My parents came for Thanksgiving and brought with them a big boy bed, given to them by my Grandma Nancy. {thanks again!} The day after they left, Tyler and I spent a few hours in the boys room re-arranging the furniture trying to figure out how to fit an extra bed AND dresser in there. After we figured it out, Tyler asked me when we were going to let Jaxon sleep in his big boy bed. "When I'm ready" was my response. "You mean, when Jax is ready?" - "No... When I'm ready."
I don't know why I was dreading this moment so much, but I was. There is a huge emotional attachment to the crib, and there was no way my baby was ready for that change.
That same night after our usual bedtime routine, Jaxon crawled up onto his new bed. Then he laid down. So we went for it, with tears in my eyes. I grabbed his blankies out of his crib, gave him a binky, and we said goodnight.

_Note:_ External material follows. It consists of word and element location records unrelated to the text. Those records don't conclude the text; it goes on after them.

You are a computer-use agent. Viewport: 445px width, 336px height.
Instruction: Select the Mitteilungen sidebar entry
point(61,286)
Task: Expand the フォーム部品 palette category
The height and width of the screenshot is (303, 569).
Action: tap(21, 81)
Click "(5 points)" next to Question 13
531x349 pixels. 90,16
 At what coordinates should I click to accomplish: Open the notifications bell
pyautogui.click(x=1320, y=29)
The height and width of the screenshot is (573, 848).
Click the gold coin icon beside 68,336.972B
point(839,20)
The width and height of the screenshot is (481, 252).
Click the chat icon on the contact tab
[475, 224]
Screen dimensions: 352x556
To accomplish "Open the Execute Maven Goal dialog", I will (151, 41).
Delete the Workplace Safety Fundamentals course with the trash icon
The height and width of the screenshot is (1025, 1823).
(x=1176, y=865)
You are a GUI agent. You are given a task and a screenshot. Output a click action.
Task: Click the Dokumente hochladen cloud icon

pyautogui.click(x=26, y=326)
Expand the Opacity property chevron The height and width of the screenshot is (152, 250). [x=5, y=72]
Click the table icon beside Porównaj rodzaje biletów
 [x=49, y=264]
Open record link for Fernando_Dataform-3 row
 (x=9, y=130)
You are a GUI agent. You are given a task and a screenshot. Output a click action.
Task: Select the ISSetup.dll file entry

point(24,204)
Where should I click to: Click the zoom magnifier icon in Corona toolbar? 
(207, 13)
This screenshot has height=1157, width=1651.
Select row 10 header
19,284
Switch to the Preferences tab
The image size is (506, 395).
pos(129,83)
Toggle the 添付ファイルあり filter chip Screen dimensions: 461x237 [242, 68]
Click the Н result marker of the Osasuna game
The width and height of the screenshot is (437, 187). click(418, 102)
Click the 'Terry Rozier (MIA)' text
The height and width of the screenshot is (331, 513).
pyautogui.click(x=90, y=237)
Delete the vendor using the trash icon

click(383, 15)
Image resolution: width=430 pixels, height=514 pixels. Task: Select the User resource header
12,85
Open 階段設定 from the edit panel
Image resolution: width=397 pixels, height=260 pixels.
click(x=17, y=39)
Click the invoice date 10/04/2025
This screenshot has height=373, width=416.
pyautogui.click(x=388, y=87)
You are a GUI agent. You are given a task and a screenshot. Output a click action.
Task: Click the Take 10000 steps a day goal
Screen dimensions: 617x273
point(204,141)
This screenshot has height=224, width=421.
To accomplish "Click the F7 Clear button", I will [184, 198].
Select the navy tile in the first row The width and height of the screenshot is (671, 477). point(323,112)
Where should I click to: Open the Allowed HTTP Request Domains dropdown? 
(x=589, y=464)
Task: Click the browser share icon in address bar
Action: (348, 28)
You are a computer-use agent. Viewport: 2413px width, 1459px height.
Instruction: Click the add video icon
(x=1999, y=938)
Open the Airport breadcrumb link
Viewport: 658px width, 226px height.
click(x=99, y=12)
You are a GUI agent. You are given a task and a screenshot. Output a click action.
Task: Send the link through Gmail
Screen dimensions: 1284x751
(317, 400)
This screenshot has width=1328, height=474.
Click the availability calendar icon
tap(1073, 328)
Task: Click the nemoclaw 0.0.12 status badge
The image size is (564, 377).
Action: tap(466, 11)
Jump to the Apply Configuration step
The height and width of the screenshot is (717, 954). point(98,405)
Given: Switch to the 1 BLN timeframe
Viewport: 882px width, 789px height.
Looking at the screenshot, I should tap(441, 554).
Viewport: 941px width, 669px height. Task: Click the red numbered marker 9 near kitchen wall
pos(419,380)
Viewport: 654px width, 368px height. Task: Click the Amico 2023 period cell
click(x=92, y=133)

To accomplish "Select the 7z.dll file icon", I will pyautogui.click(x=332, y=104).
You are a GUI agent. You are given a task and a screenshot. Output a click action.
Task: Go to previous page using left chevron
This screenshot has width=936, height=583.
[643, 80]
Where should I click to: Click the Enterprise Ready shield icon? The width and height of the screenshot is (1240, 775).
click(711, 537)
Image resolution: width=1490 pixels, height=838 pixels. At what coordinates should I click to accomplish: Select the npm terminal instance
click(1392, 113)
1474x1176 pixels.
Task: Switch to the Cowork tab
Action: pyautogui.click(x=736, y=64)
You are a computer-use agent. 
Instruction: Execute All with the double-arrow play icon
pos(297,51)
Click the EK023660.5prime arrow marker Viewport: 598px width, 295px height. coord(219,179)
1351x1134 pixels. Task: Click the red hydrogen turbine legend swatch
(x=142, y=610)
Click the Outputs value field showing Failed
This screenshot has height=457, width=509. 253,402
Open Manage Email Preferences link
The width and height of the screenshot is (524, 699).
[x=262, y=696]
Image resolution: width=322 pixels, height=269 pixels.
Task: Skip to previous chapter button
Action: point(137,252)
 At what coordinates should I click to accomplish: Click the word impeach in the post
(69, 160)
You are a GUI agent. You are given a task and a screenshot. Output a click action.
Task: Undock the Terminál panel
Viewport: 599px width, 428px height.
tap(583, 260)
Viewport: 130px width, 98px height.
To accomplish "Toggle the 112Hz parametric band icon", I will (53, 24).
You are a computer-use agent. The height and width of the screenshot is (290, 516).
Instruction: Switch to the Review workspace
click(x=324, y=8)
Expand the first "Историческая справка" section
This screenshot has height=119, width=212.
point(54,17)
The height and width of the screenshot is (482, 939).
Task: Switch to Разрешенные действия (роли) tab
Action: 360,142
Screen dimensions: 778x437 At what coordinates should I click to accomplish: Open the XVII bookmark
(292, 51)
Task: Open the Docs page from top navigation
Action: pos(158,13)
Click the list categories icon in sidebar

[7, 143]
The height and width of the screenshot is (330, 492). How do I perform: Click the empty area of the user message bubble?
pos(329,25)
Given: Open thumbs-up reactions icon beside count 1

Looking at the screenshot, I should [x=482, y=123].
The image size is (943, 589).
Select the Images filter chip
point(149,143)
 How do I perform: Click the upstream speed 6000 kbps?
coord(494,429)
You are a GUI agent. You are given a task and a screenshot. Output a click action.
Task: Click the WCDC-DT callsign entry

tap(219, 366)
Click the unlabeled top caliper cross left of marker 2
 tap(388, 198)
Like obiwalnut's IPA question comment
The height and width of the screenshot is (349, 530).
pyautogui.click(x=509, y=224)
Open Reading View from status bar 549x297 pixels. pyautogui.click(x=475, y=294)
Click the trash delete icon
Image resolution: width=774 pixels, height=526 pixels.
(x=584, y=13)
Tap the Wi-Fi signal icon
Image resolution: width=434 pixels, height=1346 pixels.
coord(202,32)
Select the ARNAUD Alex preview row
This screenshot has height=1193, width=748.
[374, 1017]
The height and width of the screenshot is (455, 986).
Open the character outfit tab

Tyler and I thought for sure it wouldn't happen. The moment we left the room, he'd get out of bed and play with toys. Or cry. And we'd give up -- into the crib he would go.
We left the room and didn't hear a peep. I even got out my stalker video monitor and watched as he laid there. Rolled from side to side. Adjusted his blankie. Then... not a twitch from him.
Tyler went in about an hour later to grab some diapers for Cohen. When he came back out, he showed me this picture:
I mean, really? Was it really that easy for him to just ditch his bed, the only bed he had known for 21 months? Was it really possible that, just like that, our baby had turned into a big boy?
Yep. It's possible.
He's so proud of his new bed too. He loves to climb up there by himself, lay down, and simply state "na-night! na-night!" Hit the road Mom, I don't need you anymore.
Anyone who has been through this before can surely understand the feelings we had that night. It was such a bitter-sweet moment.
Thank the Lord we have another baby that will sleep in the crib. Because right now, I'm no where near being ready to get rid of it. Honestly, I wonder if I ever will. Surely we can find another use for it after Cohen outgrows it ... new love seat? A flower bed for the yard? ;)
Okay, Megan... it's time to let go. Let your boy grow up, just like he's supposed to. Just don't blink, because you'll miss it. Time really does fly by that fast.